◆ SUPPLIED INFORMATION:

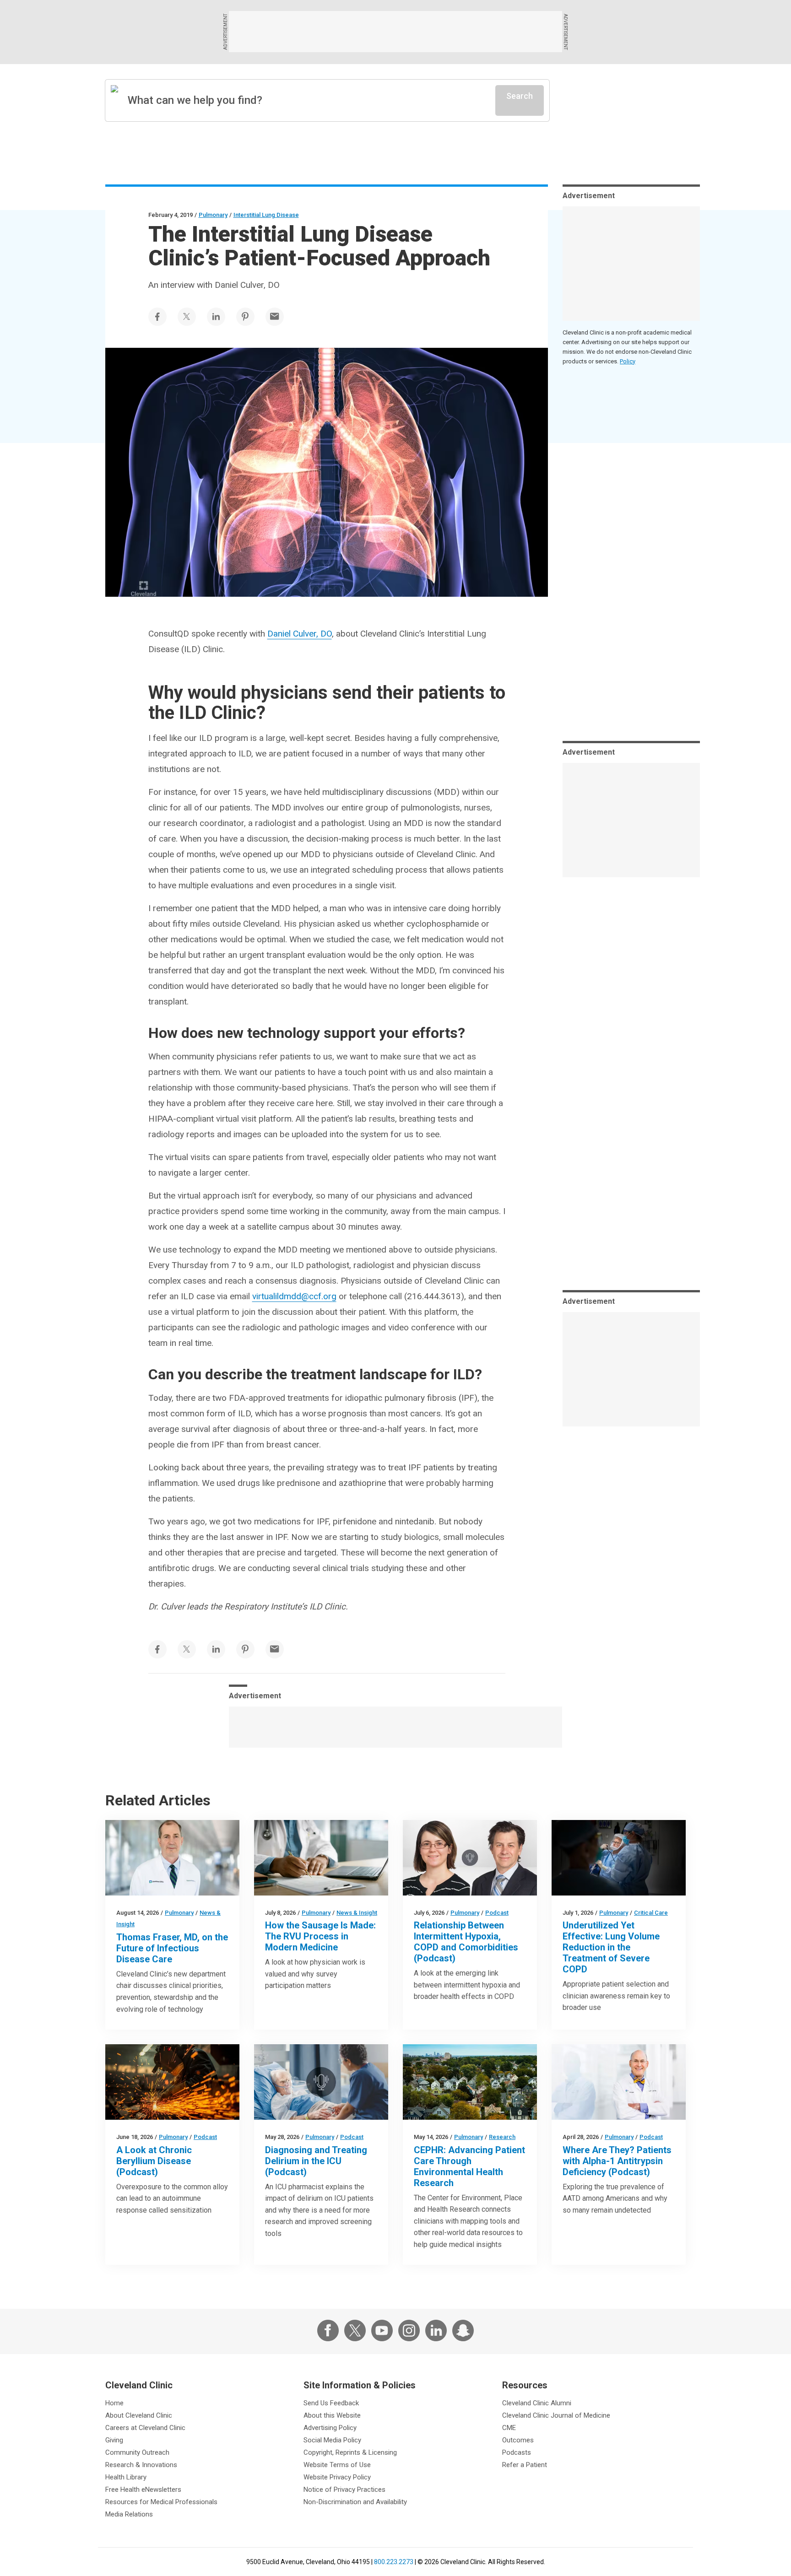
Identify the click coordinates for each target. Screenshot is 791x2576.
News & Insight (356, 1912)
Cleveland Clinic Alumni (536, 2403)
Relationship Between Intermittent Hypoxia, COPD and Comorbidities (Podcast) (466, 1942)
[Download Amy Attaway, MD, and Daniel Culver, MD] (470, 1858)
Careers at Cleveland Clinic (145, 2428)
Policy (627, 361)
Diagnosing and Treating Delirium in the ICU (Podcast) (316, 2160)
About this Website (332, 2415)
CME (509, 2428)
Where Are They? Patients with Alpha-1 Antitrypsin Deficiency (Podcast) (617, 2160)
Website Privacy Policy (337, 2477)
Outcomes (518, 2440)
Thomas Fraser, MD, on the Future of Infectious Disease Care (172, 1948)
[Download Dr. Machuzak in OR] (619, 1858)
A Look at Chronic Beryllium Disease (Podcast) (154, 2160)
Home (114, 2403)
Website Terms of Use (337, 2465)
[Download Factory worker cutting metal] (172, 2082)
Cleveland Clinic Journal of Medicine (556, 2415)
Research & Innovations (141, 2465)
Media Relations (129, 2514)
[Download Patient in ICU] (321, 2082)
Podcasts (516, 2452)
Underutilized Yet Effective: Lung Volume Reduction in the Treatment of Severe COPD (611, 1947)
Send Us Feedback (331, 2403)
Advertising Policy (330, 2428)
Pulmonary (213, 214)
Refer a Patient (524, 2465)
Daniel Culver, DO (299, 633)
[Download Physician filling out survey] (321, 1858)
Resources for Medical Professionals (161, 2502)
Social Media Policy (332, 2440)
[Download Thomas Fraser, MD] (172, 1858)
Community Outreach (137, 2452)
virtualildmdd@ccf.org (294, 1296)
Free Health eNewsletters (143, 2489)
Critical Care (651, 1912)
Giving (114, 2440)
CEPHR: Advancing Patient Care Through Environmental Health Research (469, 2166)
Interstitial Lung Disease (266, 214)
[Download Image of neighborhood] (470, 2082)
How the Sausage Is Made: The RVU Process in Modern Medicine (320, 1936)
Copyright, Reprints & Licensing (350, 2452)
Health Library (125, 2477)
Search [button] (519, 96)
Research (502, 2136)
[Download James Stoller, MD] (619, 2082)
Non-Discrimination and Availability (355, 2502)
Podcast (497, 1912)
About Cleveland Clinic (138, 2415)
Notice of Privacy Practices (344, 2489)
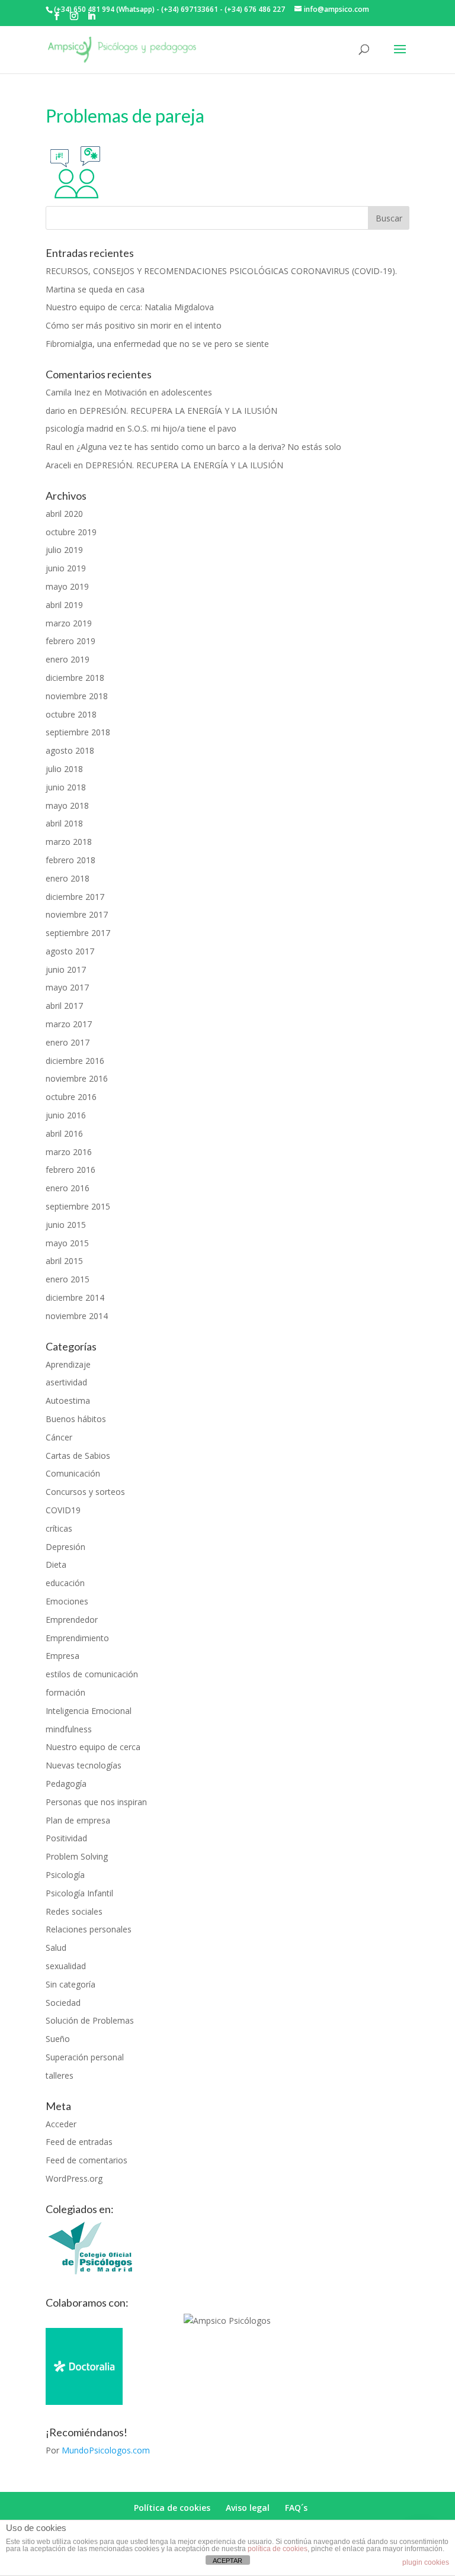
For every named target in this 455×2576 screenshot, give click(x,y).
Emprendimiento (77, 1638)
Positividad (66, 1838)
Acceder (61, 2124)
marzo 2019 (69, 623)
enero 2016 (67, 1188)
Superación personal (85, 2057)
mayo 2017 (67, 987)
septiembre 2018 (78, 732)
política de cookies (277, 2549)
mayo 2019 (67, 586)
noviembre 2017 (77, 914)
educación (65, 1582)
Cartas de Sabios (78, 1455)
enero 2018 (67, 878)
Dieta (56, 1564)
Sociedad (63, 2002)
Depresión (65, 1546)
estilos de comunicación (92, 1674)
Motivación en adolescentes (158, 392)
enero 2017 (67, 1042)
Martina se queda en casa (95, 289)
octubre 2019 (71, 532)
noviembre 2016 (77, 1078)
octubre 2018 (71, 714)
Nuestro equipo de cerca (93, 1746)
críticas (59, 1528)
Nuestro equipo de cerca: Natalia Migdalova (130, 307)
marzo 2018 (69, 841)
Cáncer (59, 1437)
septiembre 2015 (78, 1206)
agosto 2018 (70, 750)
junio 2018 (66, 787)
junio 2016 (66, 1115)
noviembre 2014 (77, 1315)
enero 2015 (67, 1279)
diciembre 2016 (75, 1060)
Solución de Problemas (90, 2020)
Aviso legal (248, 2507)
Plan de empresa (78, 1820)
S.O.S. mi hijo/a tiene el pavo (181, 428)
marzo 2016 (69, 1151)
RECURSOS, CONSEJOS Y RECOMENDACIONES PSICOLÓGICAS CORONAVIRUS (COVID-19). (221, 270)
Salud (56, 1947)
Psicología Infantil (79, 1893)
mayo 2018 (67, 805)
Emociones (67, 1601)
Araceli (58, 465)
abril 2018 (64, 823)
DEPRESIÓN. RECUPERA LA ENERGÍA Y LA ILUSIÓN (178, 410)
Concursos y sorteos (85, 1491)
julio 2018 (64, 768)
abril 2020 (64, 513)
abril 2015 (64, 1260)
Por (98, 2450)
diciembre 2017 (75, 896)
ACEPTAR (227, 2560)
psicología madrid (79, 428)
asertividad (66, 1382)
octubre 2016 (71, 1096)
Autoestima (68, 1400)
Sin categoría (70, 1984)
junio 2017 (66, 969)
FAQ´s (296, 2507)
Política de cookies (172, 2507)
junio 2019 (66, 568)
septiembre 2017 (78, 932)
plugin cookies (425, 2562)
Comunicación (73, 1473)
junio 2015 (66, 1224)
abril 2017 (64, 1005)
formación (65, 1692)
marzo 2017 (69, 1024)
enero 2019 (67, 659)
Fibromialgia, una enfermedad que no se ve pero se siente (157, 343)
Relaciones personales (89, 1929)
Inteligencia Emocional (89, 1710)
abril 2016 (64, 1133)
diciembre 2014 (75, 1297)
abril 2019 (64, 604)
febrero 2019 (70, 641)
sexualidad (66, 1966)
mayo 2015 (67, 1243)
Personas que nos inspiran (96, 1802)
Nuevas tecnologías (83, 1765)
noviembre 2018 (77, 696)
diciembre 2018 (75, 677)
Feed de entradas (79, 2141)
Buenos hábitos (76, 1418)
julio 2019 (64, 549)
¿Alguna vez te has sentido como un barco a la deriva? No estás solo (208, 446)
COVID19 (63, 1510)
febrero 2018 (70, 860)
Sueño (58, 2038)
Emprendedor (72, 1619)
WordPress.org (74, 2178)
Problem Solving (77, 1856)
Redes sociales (74, 1911)
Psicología (65, 1874)
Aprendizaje (68, 1364)
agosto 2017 (70, 951)
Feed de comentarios (86, 2160)
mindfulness (69, 1729)
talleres (59, 2075)
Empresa (62, 1655)
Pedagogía (66, 1783)
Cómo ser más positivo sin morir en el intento (134, 325)
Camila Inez (68, 392)
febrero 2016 (70, 1169)
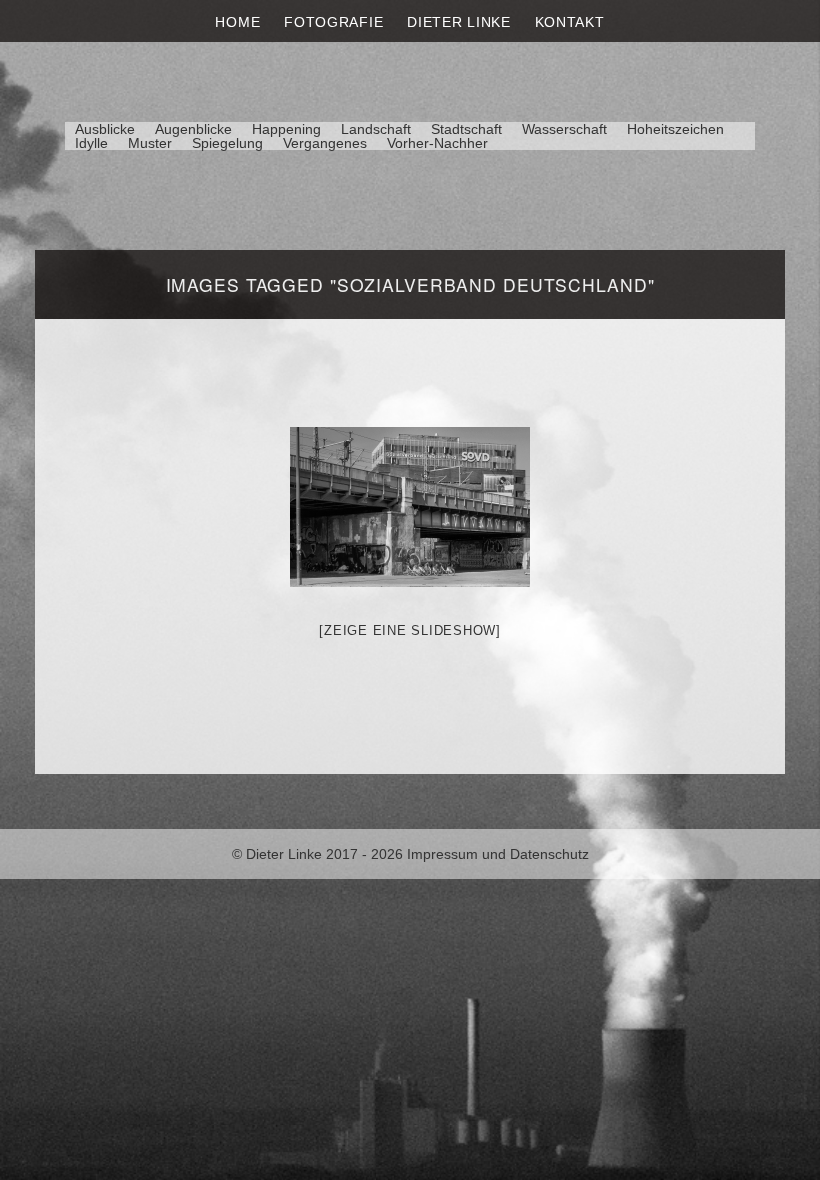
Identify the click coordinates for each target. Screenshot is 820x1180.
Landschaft (376, 129)
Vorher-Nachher (437, 143)
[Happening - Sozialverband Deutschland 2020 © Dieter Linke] (410, 507)
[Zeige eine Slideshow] (410, 630)
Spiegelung (227, 143)
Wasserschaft (564, 129)
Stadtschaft (466, 129)
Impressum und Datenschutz (498, 854)
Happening (286, 129)
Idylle (91, 143)
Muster (150, 143)
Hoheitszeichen (675, 129)
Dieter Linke (458, 22)
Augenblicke (193, 129)
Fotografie (333, 22)
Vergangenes (325, 143)
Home (237, 22)
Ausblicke (105, 129)
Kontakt (570, 22)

◆ TASK STATEMENT:
Pick out all lines from the data above in which the word "Fraser" appears.

◆ TASK OUTPUT:
Thomas Fraser, MD, on the Future of Infectious Disease Care (172, 1948)
[Download Thomas Fraser, MD] (172, 1858)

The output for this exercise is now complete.